[Exercise] Copies of all lines containing the string "sidebar" are needed from the data below.

[Data shown]
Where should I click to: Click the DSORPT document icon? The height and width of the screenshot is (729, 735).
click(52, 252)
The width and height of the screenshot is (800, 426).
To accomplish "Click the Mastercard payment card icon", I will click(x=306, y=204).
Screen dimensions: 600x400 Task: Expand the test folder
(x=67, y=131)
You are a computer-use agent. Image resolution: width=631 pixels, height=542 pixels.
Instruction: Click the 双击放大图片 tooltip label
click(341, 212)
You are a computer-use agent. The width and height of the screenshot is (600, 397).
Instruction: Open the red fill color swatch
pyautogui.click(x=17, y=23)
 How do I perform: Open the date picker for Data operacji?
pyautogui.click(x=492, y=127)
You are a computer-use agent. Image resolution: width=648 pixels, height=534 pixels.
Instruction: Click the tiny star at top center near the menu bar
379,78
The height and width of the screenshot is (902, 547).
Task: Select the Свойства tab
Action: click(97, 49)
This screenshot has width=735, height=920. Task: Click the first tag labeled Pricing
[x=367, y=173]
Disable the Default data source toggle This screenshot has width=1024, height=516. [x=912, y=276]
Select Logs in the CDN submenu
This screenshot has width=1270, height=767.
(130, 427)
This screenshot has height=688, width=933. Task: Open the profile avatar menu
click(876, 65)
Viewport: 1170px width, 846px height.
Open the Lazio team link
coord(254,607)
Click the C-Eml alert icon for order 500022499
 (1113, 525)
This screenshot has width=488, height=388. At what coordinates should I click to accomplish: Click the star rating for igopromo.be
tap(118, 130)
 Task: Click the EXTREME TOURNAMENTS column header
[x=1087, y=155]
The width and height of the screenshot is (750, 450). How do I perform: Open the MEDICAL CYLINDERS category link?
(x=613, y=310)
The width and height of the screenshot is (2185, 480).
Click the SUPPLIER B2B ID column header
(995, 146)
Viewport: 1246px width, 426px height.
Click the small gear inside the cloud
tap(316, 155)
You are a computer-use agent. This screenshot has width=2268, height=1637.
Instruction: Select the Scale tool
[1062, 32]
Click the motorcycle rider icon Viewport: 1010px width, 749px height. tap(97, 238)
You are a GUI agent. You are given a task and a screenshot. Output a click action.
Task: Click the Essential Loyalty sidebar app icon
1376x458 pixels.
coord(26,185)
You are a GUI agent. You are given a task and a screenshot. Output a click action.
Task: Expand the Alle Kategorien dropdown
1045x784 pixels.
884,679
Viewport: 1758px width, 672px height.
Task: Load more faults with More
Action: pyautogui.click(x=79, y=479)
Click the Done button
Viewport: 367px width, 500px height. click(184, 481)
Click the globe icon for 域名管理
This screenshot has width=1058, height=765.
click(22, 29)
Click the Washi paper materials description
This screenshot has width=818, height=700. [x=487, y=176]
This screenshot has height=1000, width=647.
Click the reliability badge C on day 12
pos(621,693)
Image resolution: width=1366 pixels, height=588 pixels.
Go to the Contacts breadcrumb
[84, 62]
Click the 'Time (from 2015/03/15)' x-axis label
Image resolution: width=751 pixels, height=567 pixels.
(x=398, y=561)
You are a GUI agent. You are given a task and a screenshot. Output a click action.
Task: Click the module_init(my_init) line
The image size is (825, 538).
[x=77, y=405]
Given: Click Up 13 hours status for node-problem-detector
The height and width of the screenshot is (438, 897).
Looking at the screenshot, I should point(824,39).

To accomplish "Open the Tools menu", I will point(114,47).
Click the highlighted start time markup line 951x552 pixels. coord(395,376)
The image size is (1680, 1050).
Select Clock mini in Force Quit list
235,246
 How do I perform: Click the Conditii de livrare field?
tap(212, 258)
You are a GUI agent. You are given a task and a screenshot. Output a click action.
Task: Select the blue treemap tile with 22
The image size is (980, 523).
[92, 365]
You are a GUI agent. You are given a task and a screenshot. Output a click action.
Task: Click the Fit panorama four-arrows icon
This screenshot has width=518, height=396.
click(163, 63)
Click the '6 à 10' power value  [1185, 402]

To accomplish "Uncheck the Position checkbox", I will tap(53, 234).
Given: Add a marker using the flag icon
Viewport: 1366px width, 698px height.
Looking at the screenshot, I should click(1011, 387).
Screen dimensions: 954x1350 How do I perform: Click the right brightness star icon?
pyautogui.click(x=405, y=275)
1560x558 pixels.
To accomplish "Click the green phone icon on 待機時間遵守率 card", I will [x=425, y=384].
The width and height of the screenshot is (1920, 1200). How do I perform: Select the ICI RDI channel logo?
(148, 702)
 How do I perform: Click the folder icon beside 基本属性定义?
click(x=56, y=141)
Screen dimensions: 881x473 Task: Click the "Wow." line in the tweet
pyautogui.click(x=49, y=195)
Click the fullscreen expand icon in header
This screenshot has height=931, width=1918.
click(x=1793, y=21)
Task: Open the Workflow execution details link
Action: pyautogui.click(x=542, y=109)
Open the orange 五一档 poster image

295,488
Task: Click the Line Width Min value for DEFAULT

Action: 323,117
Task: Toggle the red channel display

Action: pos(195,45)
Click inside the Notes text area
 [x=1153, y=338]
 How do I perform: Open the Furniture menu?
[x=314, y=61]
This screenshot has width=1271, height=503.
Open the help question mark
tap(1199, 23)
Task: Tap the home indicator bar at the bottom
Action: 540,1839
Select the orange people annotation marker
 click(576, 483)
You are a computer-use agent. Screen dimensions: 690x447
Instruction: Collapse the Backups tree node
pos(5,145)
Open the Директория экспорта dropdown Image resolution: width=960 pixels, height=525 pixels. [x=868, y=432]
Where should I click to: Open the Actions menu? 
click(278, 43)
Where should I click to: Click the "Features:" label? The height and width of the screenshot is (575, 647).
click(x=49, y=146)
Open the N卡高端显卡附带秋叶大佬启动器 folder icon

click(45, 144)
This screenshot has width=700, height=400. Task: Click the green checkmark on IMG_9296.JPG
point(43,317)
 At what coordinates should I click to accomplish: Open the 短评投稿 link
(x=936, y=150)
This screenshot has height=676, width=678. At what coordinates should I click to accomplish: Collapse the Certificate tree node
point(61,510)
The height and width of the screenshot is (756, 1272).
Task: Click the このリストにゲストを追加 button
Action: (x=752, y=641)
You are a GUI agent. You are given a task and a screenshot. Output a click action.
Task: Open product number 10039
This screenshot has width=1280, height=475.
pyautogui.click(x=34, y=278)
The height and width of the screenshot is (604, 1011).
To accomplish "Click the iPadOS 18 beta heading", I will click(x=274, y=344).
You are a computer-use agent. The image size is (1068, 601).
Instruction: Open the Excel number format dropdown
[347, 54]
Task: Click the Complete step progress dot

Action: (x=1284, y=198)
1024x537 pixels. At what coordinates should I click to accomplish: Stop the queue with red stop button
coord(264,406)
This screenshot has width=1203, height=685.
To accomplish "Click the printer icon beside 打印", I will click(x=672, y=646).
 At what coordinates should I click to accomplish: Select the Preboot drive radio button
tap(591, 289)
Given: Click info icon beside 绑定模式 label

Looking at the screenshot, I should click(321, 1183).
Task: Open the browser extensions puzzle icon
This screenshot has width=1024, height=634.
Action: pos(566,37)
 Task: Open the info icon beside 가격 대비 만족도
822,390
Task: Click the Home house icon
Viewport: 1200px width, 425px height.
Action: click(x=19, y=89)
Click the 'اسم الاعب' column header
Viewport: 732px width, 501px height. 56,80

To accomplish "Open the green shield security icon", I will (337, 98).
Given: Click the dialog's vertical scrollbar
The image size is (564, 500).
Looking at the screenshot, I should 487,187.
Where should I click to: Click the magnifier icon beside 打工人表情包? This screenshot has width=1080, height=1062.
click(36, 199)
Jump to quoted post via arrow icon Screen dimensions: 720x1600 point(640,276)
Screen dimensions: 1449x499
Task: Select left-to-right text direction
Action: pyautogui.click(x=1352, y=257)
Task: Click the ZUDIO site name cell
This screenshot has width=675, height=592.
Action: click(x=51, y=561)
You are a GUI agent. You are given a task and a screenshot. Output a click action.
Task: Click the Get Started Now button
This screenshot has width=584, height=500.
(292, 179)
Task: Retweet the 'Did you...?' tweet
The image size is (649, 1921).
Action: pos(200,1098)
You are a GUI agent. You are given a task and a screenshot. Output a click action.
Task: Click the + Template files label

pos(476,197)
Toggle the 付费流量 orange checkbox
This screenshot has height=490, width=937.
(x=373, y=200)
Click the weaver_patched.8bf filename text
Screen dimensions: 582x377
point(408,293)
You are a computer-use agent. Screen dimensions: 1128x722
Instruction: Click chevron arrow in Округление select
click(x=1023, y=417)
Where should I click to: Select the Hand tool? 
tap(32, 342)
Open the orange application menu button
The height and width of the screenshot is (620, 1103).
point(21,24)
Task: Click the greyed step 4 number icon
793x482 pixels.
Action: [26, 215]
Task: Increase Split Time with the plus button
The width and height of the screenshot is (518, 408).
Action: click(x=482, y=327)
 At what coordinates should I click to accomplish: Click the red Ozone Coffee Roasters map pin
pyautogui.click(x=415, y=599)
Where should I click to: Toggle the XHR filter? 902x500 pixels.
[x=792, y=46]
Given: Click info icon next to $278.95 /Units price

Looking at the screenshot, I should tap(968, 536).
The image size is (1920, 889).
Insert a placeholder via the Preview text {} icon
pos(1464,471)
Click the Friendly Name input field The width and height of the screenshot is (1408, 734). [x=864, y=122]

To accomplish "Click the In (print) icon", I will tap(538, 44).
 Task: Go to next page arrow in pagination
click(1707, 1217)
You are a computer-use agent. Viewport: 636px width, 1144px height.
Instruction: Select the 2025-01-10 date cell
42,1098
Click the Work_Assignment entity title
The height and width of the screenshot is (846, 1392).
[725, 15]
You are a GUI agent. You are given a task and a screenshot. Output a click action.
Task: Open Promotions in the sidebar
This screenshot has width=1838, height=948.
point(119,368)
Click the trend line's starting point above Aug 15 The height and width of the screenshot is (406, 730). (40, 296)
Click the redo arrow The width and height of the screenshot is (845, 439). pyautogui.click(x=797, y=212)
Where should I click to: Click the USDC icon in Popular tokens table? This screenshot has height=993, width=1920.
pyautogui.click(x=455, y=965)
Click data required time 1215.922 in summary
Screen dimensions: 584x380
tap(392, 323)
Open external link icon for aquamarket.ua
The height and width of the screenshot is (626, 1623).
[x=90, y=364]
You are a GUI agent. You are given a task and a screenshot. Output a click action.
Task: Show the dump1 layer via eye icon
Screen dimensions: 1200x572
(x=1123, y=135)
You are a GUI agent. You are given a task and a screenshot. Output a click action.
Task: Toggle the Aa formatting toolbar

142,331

[Response for this exercise]
Task: Click the Essential Loyalty sidebar app icon
Task: Open Promotions in the sidebar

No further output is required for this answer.